Workbench Stuck Provisioning

I've created a Vertex AI workbench and done some work, installed python libraries, run my model training, etc. But after the second or third startup the system gets stuck "Provisioning". This has happened to me 3 times now where each time i've setup a new workbench and then after a few startups it can no longer boot and gets stuck at "Provisioning".

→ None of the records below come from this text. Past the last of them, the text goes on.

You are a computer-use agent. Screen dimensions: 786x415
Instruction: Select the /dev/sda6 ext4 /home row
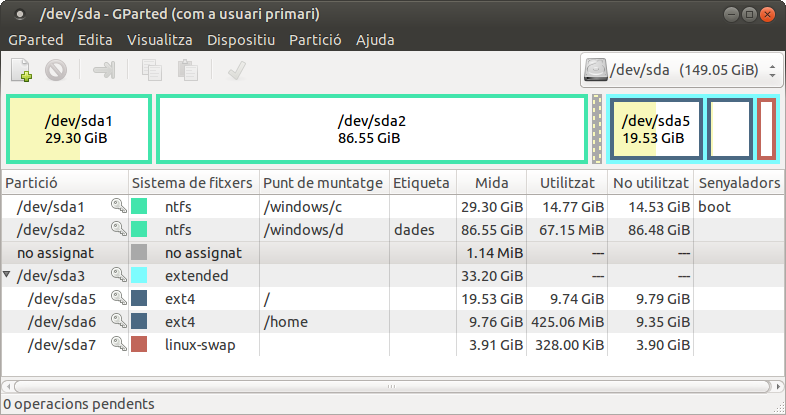pyautogui.click(x=300, y=321)
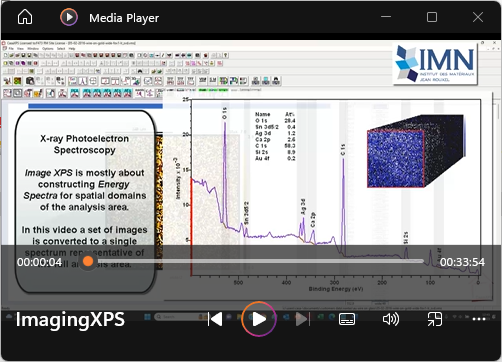The height and width of the screenshot is (362, 502).
Task: Minimize the Media Player window
Action: [386, 17]
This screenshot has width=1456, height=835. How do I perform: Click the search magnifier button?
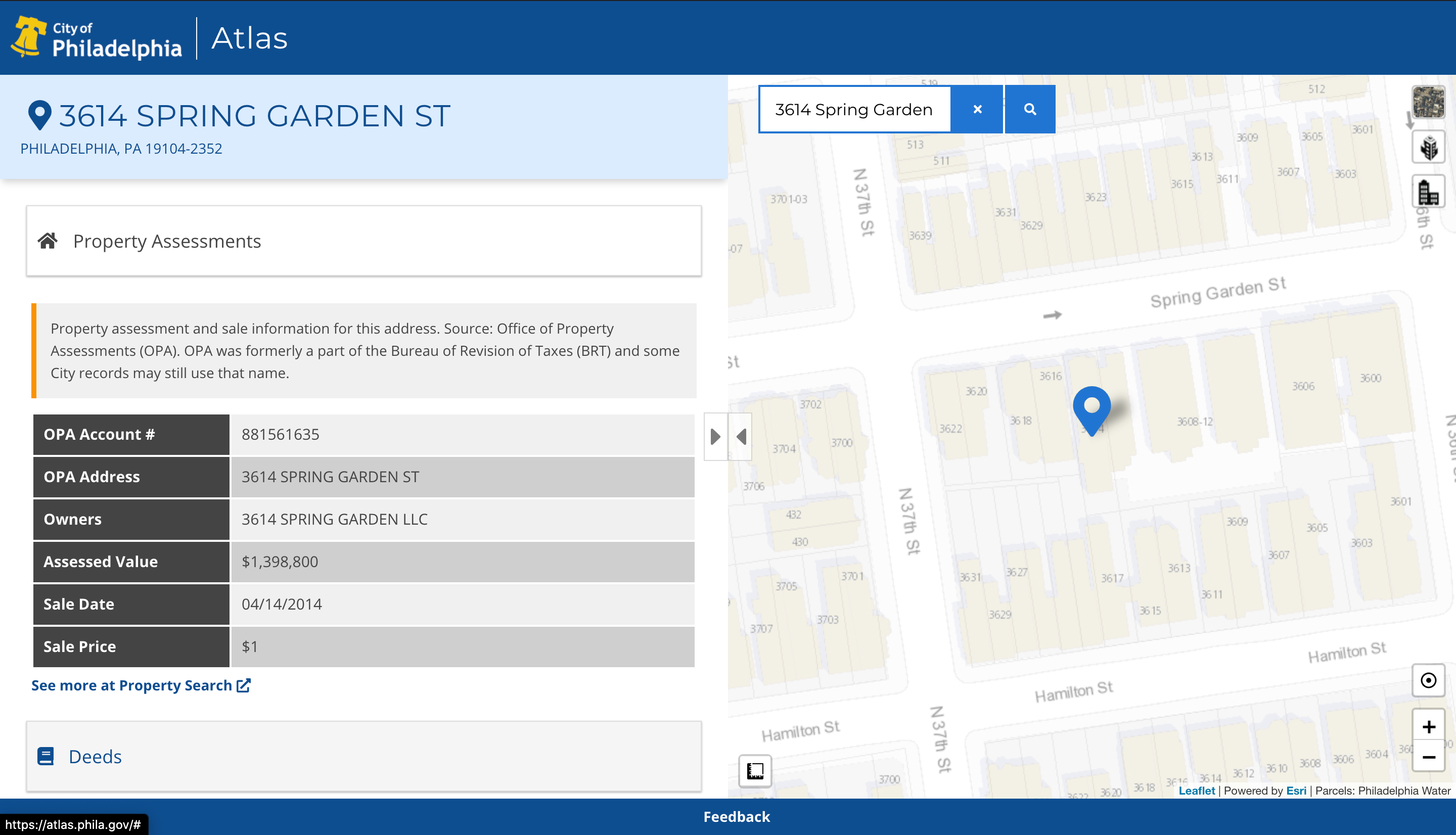[1029, 109]
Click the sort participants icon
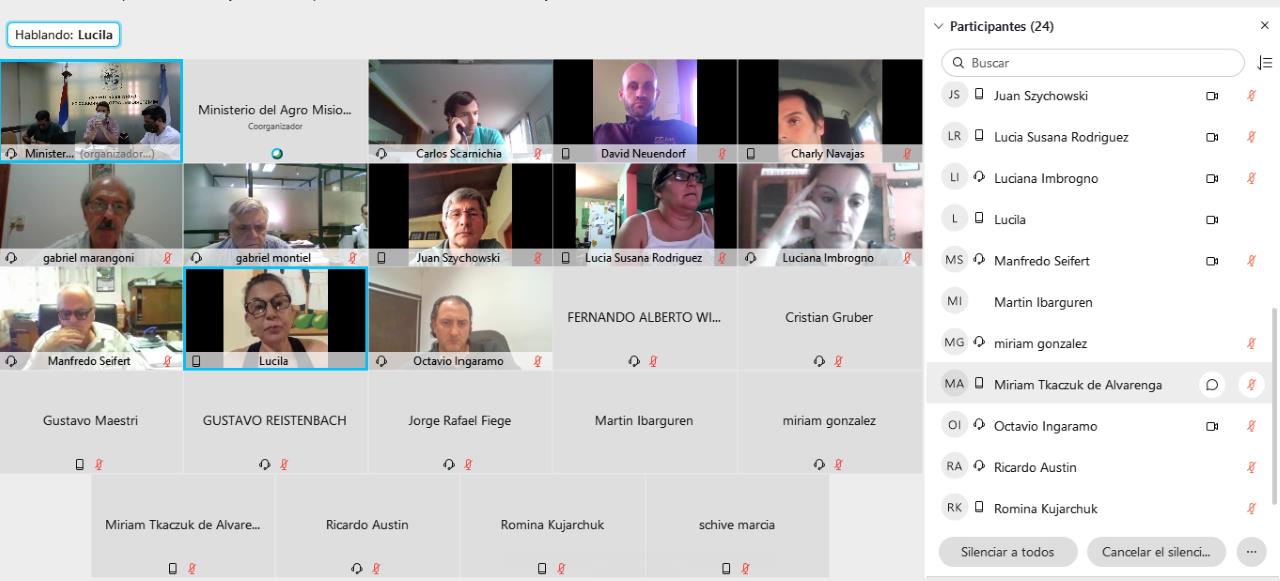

In the Health tab the System Health Status says Unhealthy but all of the other statuses show Healthy. Checking the logs, this is the only error I've found. But I haven't changed the configuration of the workbench since I started it. Also the principle does have permissions for compute admin (v1) and compute admin roles. So I don't understand why this is breaking.

 

 

 

{
  "protoPayload": {
    "@type": "type.googleapis.com/google.cloud.audit.AuditLog",
    "status": {
      "code": 7,
      "message": "Required 'Current principal doesn't have permission to mutate this resource!' permission for '[INSTANCE-NAME-REDACTED]'"
    },
    "authenticationInfo": {
      "principalEmail": "-----------------------------@---------------com",
      "serviceAccountDelegationInfo": [
        {
          "firstPartyPrincipal": {
            "principalEmail": "service----------------@--------------com"
          }
        }
      ],
      "principalSubject": "serviceAccount:------------------------------@---------------com"
    },
    "requestMetadata": {
      "callerIp": "##.##.###.###",
      "callerSuppliedUserAgent": "google-cloud-sdk gcloud/469.0.0 command/gcloud.compute.instances.remove-metadata invocation-id/####################### environment/GCE environment-version/None client-os/LINUX client-os-ver/5.10.0 client-pltf-arch/x86_64 interactive/False from-script/True python/3.11.8 term/ (Linux 5.10.0-28-cloud-amd64),gzip(gfe)",
      "callerNetwork": "//############com/projects/-----------------------------/global/networks/__unknown__",
      "requestAttributes": {
        "time": "2024-04-11T21:21:11.897314Z",
        "auth": {}
      },
      "destinationAttributes": {}
    },
    "serviceName": "############com",
    "methodName": "v1.compute.instances.setMetadata",
    "authorizationInfo": [
      {
        "resource": "projects/-----------------------------/zones/us-west1-a/instances/[INSTANCE-NAME-REDACTED]",
        "permission": "compute.instances.setMetadata",
        "granted": true,
        "resourceAttributes": {
          "service": "compute",
          "name": "projects/-----------------------------/zones/us-west1-a/instances/[INSTANCE-NAME-REDACTED]",
          "type": "compute.instances"
        }
      }
    ],
    "resourceName": "projects/-----------------------------/zones/us-west1-a/instances/[INSTANCE-NAME-REDACTED]",
    "request": {
      "@type": "type.googleapis.com/compute.instances.setMetadata"
    },
    "response": {
      "error": {
        "errors": [
          {
            "domain": "global",
            "reason": "forbidden",
            "message": "Required 'Current principal doesn't have permission to mutate this resource!' permission for '[INSTANCE-NAME-REDACTED]'"
          }
        ],
        "code": 403,
        "message": "Required 'Current principal doesn't have permission to mutate this resource!' permission for '[INSTANCE-NAME-REDACTED]'"
      },
      "@type": "##########com/error"
    },
    "resourceLocation": {
      "currentLocations": [
        "us-west1-a"
      ]
    }
  },
  "insertId": "-###########",
  "resource": {
    "type": "gce_instance",
    "labels": {
      "instance_id": "##################",
      "zone": "us-west1-a",
      "project_id": "-----------------------------"
    }
  },
  "timestamp": "2024-04-11T21:21:11.514971Z",
  "severity": "ERROR",
  "labels": {
    "############com/root_trigger_id": "######################################"
  },
  "logName": "projects/-----------------------------/logs/############com%2Factivity",
  "receiveTimestamp": "2024-04-11T21:21:12.788839353Z"
}

 

 

 

3 2 136
2 REPLIES 2

The issue you're experiencing with the Vertex AI Workbench getting stuck at "Provisioning" and showing "Unhealthy" in the System Health Status tab is likely related to insufficient permissions. The error message indicates that the current principal does not have the required permission to mutate the resource.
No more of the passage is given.